# TASK INSTRUCTIONS
Below are records; reproduce exactly the lines from the one that has "Actualité (206, 2172)" through the one that has "Consultez nos offres d’emploi (294, 2454)", ends included, and nothing more.

________________________________________

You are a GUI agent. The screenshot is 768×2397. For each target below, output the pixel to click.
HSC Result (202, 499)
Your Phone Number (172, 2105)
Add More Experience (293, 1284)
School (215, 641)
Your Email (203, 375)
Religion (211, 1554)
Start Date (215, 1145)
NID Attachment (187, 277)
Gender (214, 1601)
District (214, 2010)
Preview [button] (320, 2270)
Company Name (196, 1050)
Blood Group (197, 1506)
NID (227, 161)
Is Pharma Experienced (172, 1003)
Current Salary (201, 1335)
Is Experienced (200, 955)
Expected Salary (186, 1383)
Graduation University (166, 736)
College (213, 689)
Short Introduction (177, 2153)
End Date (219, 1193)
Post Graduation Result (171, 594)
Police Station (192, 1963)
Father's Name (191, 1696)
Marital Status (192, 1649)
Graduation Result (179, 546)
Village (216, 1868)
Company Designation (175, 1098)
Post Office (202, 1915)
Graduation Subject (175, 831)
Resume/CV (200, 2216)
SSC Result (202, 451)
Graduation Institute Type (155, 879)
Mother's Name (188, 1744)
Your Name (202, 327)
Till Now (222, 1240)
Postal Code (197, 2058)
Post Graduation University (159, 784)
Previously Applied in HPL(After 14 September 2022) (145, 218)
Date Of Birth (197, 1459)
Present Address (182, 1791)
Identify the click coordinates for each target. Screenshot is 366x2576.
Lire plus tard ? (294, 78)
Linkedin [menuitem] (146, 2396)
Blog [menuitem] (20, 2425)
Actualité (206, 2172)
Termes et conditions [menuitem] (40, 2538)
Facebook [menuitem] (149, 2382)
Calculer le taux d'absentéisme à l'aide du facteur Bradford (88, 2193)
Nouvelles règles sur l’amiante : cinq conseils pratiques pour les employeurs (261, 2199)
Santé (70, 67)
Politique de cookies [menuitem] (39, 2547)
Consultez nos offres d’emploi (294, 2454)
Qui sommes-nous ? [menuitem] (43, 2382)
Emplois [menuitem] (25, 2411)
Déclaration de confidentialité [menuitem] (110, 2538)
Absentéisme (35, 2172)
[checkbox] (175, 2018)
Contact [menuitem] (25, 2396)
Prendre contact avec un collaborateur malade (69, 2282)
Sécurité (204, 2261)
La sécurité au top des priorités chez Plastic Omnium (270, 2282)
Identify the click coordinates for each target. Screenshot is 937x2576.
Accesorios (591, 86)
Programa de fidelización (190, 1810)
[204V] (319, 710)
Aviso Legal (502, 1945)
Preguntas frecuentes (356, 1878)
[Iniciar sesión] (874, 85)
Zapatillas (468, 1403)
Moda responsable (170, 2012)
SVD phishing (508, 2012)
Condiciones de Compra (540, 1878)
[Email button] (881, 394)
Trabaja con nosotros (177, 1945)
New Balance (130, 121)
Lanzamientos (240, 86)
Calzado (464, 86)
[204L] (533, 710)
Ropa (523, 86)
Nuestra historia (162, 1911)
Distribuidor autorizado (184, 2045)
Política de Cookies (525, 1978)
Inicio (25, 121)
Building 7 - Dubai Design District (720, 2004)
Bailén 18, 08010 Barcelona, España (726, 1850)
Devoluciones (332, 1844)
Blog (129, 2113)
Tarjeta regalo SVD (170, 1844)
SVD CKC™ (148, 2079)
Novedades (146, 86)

________________________________________

# SOLUTION TO THIS EXERCISE
Actualité (206, 2172)
Termes et conditions [menuitem] (40, 2538)
Facebook [menuitem] (149, 2382)
Calculer le taux d'absentéisme à l'aide du facteur Bradford (88, 2193)
Nouvelles règles sur l’amiante : cinq conseils pratiques pour les employeurs (261, 2199)
Santé (70, 67)
Politique de cookies [menuitem] (39, 2547)
Consultez nos offres d’emploi (294, 2454)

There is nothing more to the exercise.